Through S/N ratio, ANOVA analysis and main effect plot, the combination of the optimal process parameters were determined as L2D1S1V2, namely laser power 450 W, spot diameter 1 mm, overlapping ratio 20%, and scanning velocity 7 mm/s. The micro-hardness of the coating was 1134.6 HV0.2.

(2).

The BPNN-QPSO neural network model had strong training and prediction ability. The models of BPNN and BPNN-QPSO were trained for 19 epochs and 93 epochs, respectively, to reach the training goal. The maximum relative errors of BPNN and BPNN-QPSO prediction were 14.47% and 9.12%, respectively, and the correlation coefficients of the prediction results were 0.8179 and 0.9575, respectively.

(3).

The BPNN-QPSO neural network model optimized the process parameters of Ti(C, N) ceramic coating prepared by laser cladding and the optimized process parameters were laser power 445.65 W, spot diameter 1 mm, overlapping ratio 20%, and scanning velocity 6.33 mm/s.

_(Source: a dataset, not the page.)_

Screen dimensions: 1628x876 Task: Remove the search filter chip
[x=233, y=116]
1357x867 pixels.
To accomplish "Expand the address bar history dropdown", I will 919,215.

The optimization results were similar to those obtained by ANOVA.

(4).

The BPNN-QPSO neural network model predicted the optimal micro-hardness of Ti(C, N) ceramic coating prepared by laser cladding and the optimal micro-hardness was 1118.2 HV0.2. The interaction between laser power and overlapping ratio, the interaction between the spot diameter, and the overlapping ratio, as well as the interaction between overlapping ratio and scanning velocity had significant effect on the micro-hardness of Ti(C, N) the ceramic coatings.